Pre-orders for Activision's DJ Hero aren't trending favorably compared with expectations either, says Cowen Group analyst Doug Creutz. "Our previous estimate had been for combined Guitar Hero 5, DJ Hero, and Band Hero U.S. retail sales of $408 million through December. We now estimate total sales of $199 million, slightly more than a 50% decrease," he says.

Earlier this year, Creutz, along with many other analysts, predicted the music genre could resist the "fad" label and sustain, thanks to newer and more diverse SKUs -- like DJ Hero. The result should have been at least flat growth for Activision in the music sector.
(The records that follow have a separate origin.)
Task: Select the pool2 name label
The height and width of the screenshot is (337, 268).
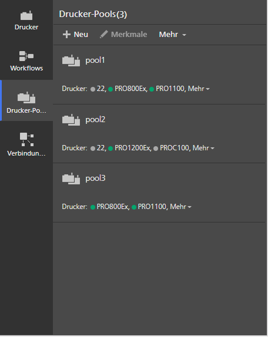Action: pyautogui.click(x=95, y=119)
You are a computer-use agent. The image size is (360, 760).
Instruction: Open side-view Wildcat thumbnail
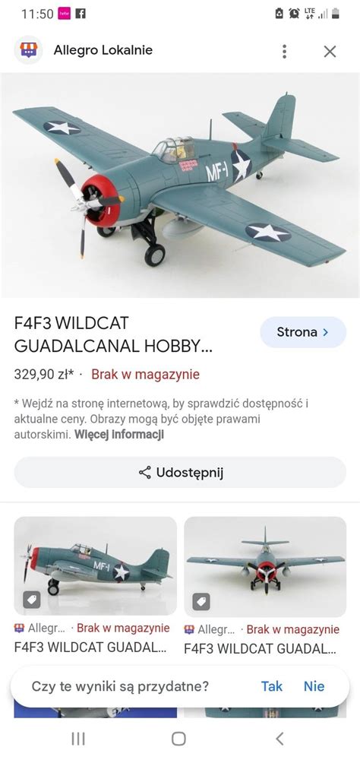point(96,566)
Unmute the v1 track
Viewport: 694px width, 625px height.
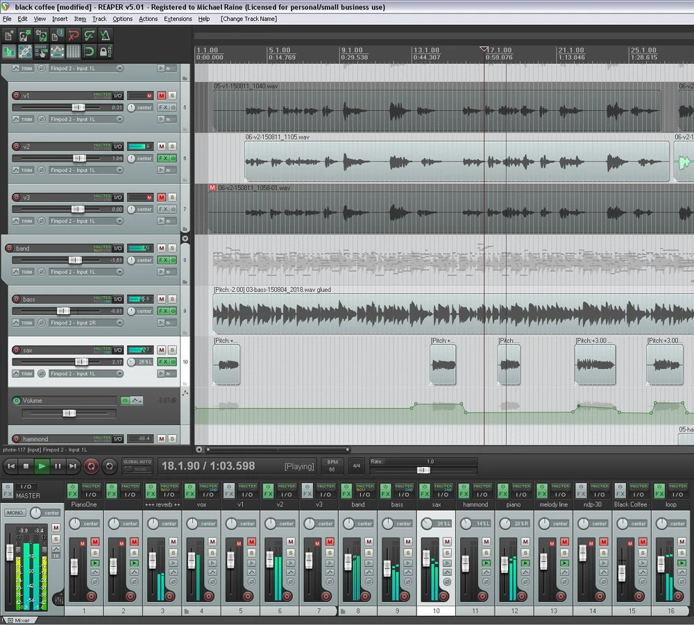[x=161, y=96]
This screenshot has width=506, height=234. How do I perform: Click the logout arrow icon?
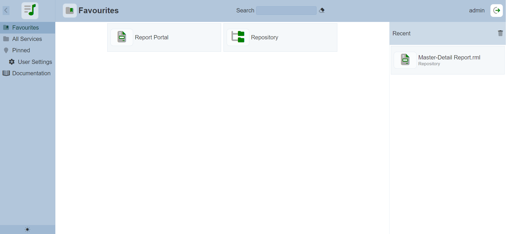tap(497, 11)
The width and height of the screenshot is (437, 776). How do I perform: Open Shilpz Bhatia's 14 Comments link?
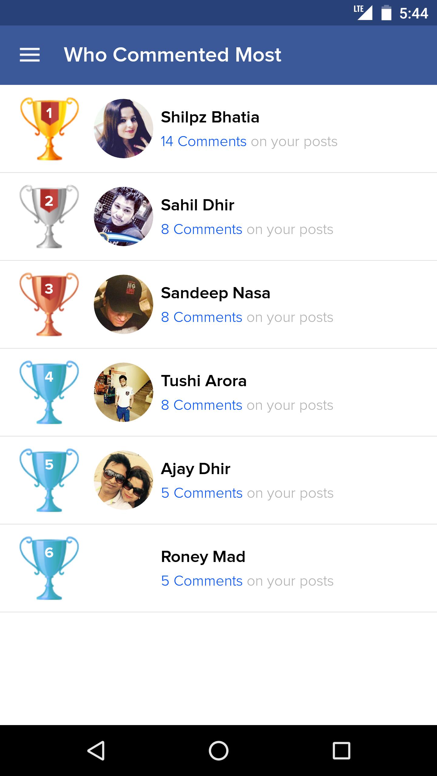(204, 142)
But according to Creutz, casual and mass market game sales have borne the brunt of the recession's impact. "While the core gamer side of the business has held up relatively well, sales of other titles with mass-market appeal have been impacted, particularly on the Wii (which was a key platform for Guitar Hero)," he says.
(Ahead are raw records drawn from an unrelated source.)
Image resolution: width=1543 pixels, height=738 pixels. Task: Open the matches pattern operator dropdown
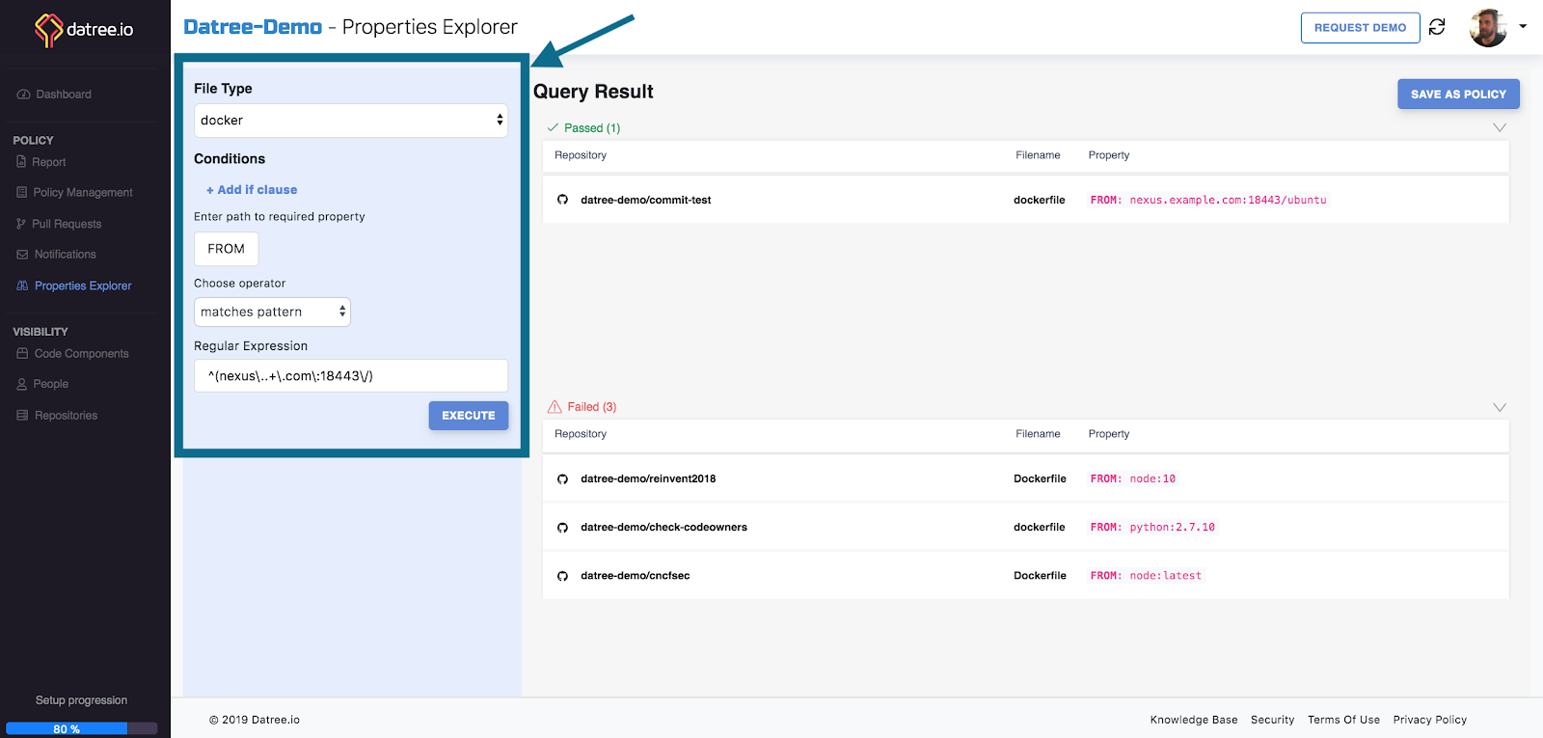tap(272, 312)
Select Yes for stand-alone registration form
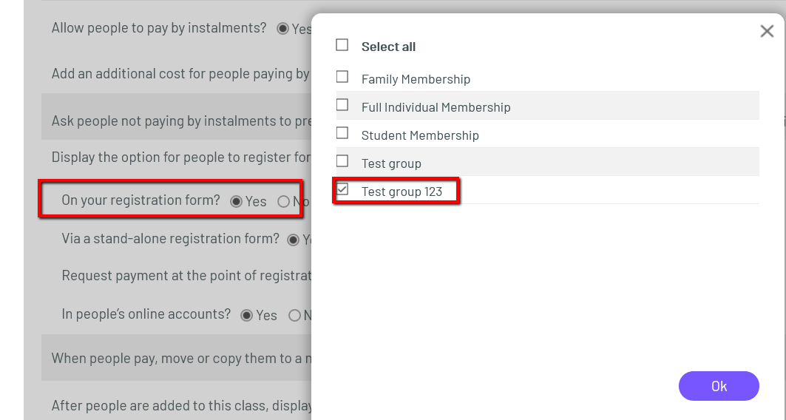The height and width of the screenshot is (420, 786). [x=294, y=240]
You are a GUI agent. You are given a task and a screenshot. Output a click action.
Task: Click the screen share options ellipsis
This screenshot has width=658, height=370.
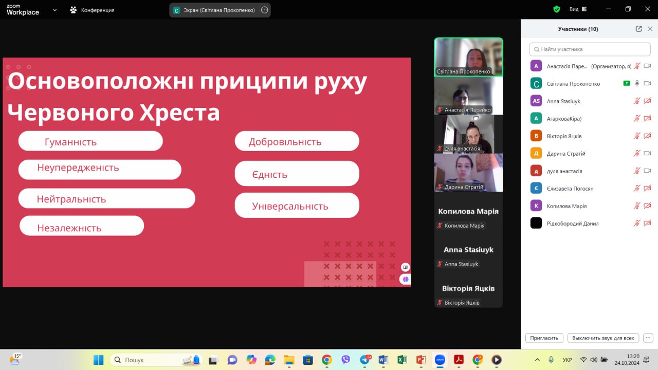[x=264, y=10]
"We saw this with Madden NFL 10 (unit sales down 13 percent year over year-to-date) and we believe the impact has beeneven more pronounced with the music genre."

As concerns Activision's market-dominant presence in the genre, The Beatles: Rock Band took more market share from Guitar Hero 5 than Creutz anticipated. "We had thought that a title focusing on a single band would necessarily sell fewer units than a title featuring multiple bands and appealing to a broader variety of tastes," he says -- apparently, when that one band is arguably the most popular of all time, the rules don't apply.

And it seems trend-ism has indeed dented the Guitar Hero franchise, Creutz adds: "We probably underestimated the extent to which the 2007-08 peak in Guitar Hero unit sales was driven by the extreme amount of buzz around the product," he says.

"In retrospect, Guitar Hero III likely attracted a lot of one-time buyers (that have not returned for subsequent franchise installments) due to its ‘it-game’ status at the time."

All this combines to weaken the prospects for upcoming turntable game DJ Hero, says the analyst. "As a result, we are reducing our estimate for DJ Hero Q4 U.S. unit sales from 1.6MM to 600K, and we are reducing our first year estimate from 2.5MM to 950K," Creutz says.

"We still believe that DJ Hero will be an important part of Activision Blizzard’s music franchise strategy, but we think it may take a few versions of the game for it to reachits full market potential -- similar to the original Guitar Hero," he concludes.